В. В. Виноградов к изучению стиля протопопа Аввакума, принципов его словоупотребления

Вид материалаДокументы
Подобный материал:
1   ...   12   13   14   15   16   17   18   19   20

270


Словесное указание на производителей действия становится излишним, так как представление о них заключено в соответствующих глаголах. Такое построение предложений отчасти находится в связи с тем, что чаще всего в повестях Аввакума на переднем плане картины рисуются лишь два ряда движений — самого протопопа и, как контраст к ним, его врагов.

Примеры: „Сидѣлъ тутъ я четыре недѣли. В то время послѣ меня взяли Логина, протопопа Муромского; в соборной церкви при царѣ остригъ в обѣдню“ 17: Ср. за два листа перед этим: „схватавъ Никонъ Даніила в монастырѣ за Тверскими вороты при царѣ остригъ голову и, содравъ однарядку, ругая, отвелъ в Чудовъ в хлѣбню“. 15.

„Всѣ люди з голоду поморилъ, никуды не отпускалъ промышлять“. 27.

„Я дома плачу, а дѣлать не вѣдаю что. Приступить ко двору не смѣю: болно сердитъ на меня.
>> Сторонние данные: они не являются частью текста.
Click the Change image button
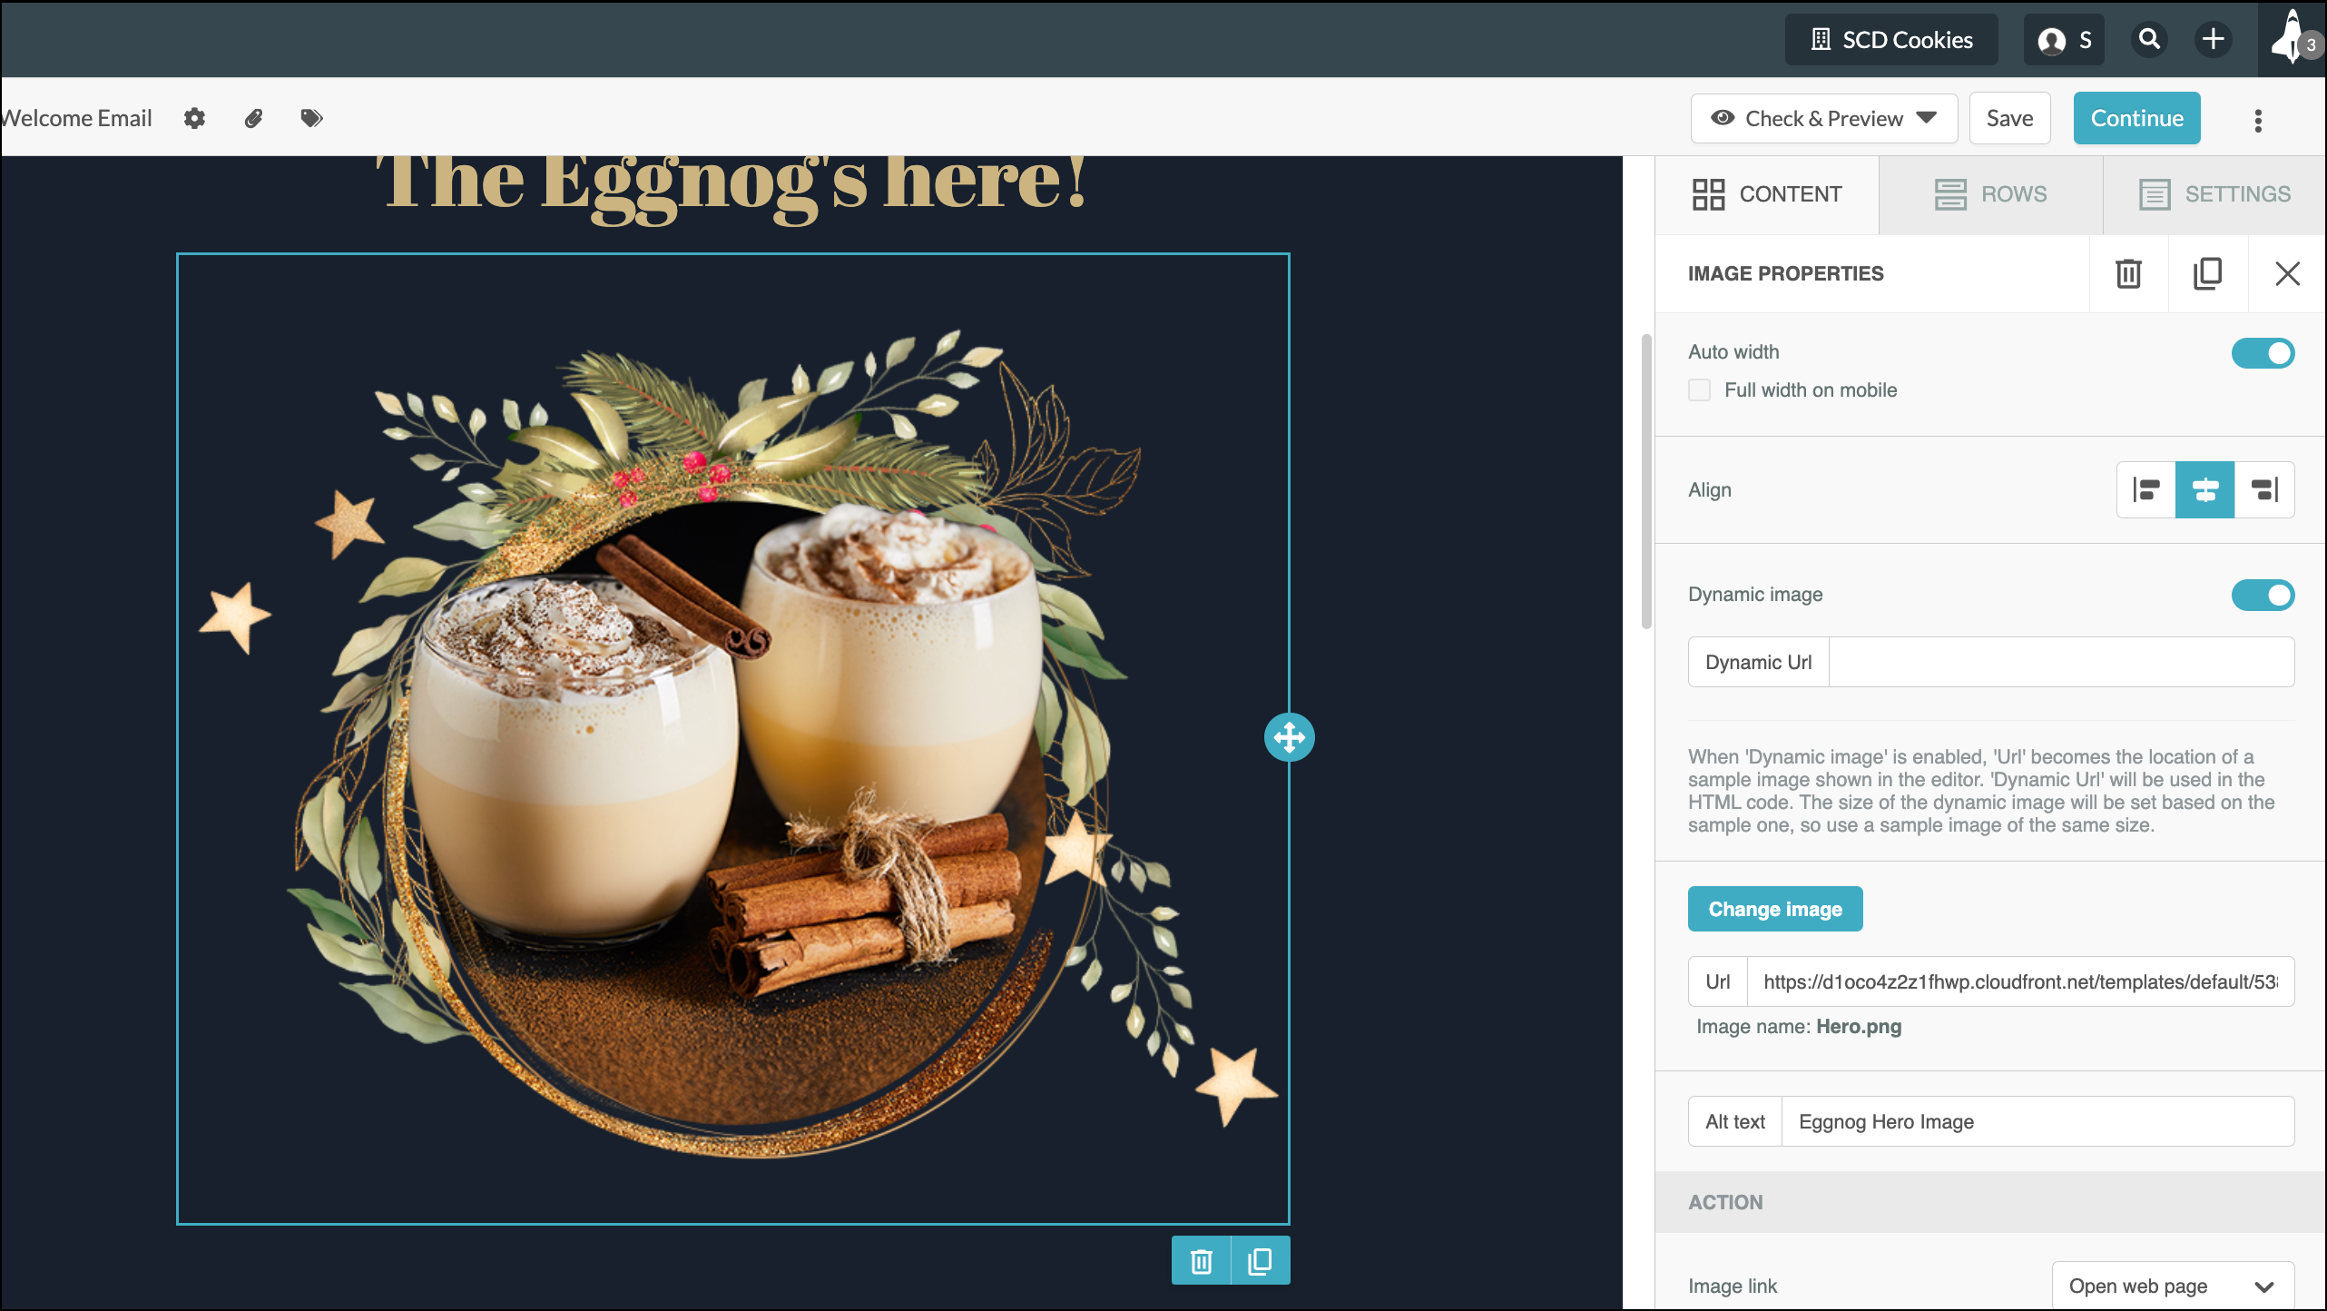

Тайно послалъ къ нимъ воды святыя“. 31 и т. п.

С этим основным композиционным характером сказа гармонирует и порядок слов в предложении: как смысловые доминанты предложений, глагольные формы обычно выдвигаются в зачин их.

„Взяли меня палачи, привели перед него“. 22.

„Не прилучилося меня дома: занемогъ младенецъ“. 33.

271


„Взялъ Пашковъ бѣдныхъ вдовъ отъ меня: бранитъ меня вмѣсто благодаренія“. 31.

„Приобрели сами ко мнѣ тайно“ 31 и т. д.

В тех же случаях, когда под влиянием логического ударения определение занимает первое место, сказуемое часто непосредственно следует за ним, мешая этим путем дроблению одного сложного представления на части.

Напр., „верхняя раскрылася доска“ 80.

„весь возмутили градъ“ 19.

„И иные и самыхъ озяблыхъ ѣли волковъ и лисицъ“ 27 и. т. п.

Но этот скользящий быстро, хотя и планомерно, темп рассказа прерывается внедряющимися предложениями с эмоциональными интонациями разнообразной окраски, которые выражают отношение Аввакума к излагаемым событиям как в процессе первоначального их восприятия, так и в акте воспоминания.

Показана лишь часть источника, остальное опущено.